In early 1888, Carver obtained a $300 loan at the Bank of Ness City for education. By June he left the area. In 1890, Carver started studying art and piano at Simpson College in Indianola, Iowa. His art teacher, Etta Budd, recognized Carver's talent for painting flowers and plants; she encouraged him to study botany at Iowa State Agricultural College in Ames. When he began there in 1891, he was the first black student.
Carver continued there for his master's degree. Carver did research at the Iowa Experiment Station under Pammel during the next two years. His work at the experiment station in plant pathology and mycology first gained him national recognition and respect as a botanist. Carver taught as the first black faculty member at Iowa State.
In 1896, Booker T. Washington, the first principal and president of the Tuskegee Institute (now Tuskegee University), invited Carver to head its Agriculture Department. Carver taught there for 47 years, developing the department into a strong research center and working with two additional college presidents during his tenure.
From 1915 to 1923, Carver concentrated on researching and experimenting with new uses for peanuts, sweet potatoes, soybeans, pecans, and other crops, as well as having his assistants research and compile existing uses. This work, and especially his speaking to a national conference of the Peanut Growers Association in 1920 and in testimony before Congress in 1921 to support passage of a tariff on imported peanuts, brought him wide publicity and increasing renown. In these years, he became one of the most well-known African Americans of his time.
Carver's work was known by officials in the national capital before he became a public figure. President Theodore Roosevelt publicly admired his work.
The United Peanut Associations of America invited Carver to speak at their 1920 convention. He discussed "The Possibilities of the Peanut" and exhibited 145 peanut products. By 1920, the U.S. peanut farmers were being undercut by low prices on imported peanuts from the Republic of China.

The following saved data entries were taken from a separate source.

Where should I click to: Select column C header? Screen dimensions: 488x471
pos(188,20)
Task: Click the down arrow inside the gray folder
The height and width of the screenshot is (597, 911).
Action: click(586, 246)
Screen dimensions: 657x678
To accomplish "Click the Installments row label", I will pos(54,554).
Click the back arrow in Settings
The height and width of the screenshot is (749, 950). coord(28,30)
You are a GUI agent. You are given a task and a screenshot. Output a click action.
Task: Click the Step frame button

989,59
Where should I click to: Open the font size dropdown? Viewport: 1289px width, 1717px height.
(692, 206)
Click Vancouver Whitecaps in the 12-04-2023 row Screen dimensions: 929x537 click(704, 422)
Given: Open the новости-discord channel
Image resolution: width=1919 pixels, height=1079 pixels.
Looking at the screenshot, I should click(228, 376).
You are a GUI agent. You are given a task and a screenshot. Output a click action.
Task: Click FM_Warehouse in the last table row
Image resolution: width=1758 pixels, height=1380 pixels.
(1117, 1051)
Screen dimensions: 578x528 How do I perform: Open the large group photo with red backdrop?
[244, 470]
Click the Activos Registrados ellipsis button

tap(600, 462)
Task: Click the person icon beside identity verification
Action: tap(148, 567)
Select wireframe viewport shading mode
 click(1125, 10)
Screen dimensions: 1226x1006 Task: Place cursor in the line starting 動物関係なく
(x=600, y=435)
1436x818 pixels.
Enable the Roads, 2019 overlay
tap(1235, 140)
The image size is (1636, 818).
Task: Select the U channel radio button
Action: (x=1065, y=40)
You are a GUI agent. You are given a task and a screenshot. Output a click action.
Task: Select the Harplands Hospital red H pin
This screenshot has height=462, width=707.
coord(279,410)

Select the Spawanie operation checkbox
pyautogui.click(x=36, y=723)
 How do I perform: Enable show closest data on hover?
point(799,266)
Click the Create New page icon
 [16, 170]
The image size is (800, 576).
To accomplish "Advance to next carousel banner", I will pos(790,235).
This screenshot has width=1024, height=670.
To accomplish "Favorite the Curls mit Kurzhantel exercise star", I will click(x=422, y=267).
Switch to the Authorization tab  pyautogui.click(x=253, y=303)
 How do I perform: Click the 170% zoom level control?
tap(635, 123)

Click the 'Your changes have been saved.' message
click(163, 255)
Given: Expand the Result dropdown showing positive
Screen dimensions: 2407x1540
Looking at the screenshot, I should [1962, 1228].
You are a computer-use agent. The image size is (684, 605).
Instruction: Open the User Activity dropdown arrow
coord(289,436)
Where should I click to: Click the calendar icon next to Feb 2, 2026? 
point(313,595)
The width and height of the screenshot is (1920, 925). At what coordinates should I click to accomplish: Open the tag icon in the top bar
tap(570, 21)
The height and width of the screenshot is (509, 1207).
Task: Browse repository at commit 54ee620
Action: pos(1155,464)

During the last two decades of his life, Carver seemed to enjoy his celebrity status. He was often on the road promoting Tuskegee University, peanuts, and racial harmony. Although he only published six agricultural bulletins after 1922, he published articles in peanut industry journals and wrote a syndicated newspaper column, "Professor Carver's Advice." Business leaders came to seek his help, and he often responded with free advice. Three American presidents—Theodore Roosevelt, Calvin Coolidge and Franklin Roosevelt—met with him, and the Crown Prince of Sweden studied with him for 3 weeks. From 1923 to 1933, Carver toured white Southern colleges for the Commission on Interracial Cooperation.
Carver never married. At age 40, he began a courtship with Sarah L. Hunt, an elementary school teacher and the sister-in-law of Warren Logan, Treasurer of Tuskegee Institute. This lasted three years until she took a teaching job in California. In her 2015 biography, Christina Vella reviews his relationships and suggests that Carver was bisexual and constrained by mores of his historic period.
When he was 70, Carver established a friendship and research partnership with the scientist Austin W. Curtis, Jr. This young black man, a graduate of Cornell University, had some teaching experience before coming to Tuskegee. Carver bequeathed to Curtis his royalties from an authorized 1943 biography by Rackham Holt.
Carver died January 5, 1943, at the age of 78 from complications resulting from a fall.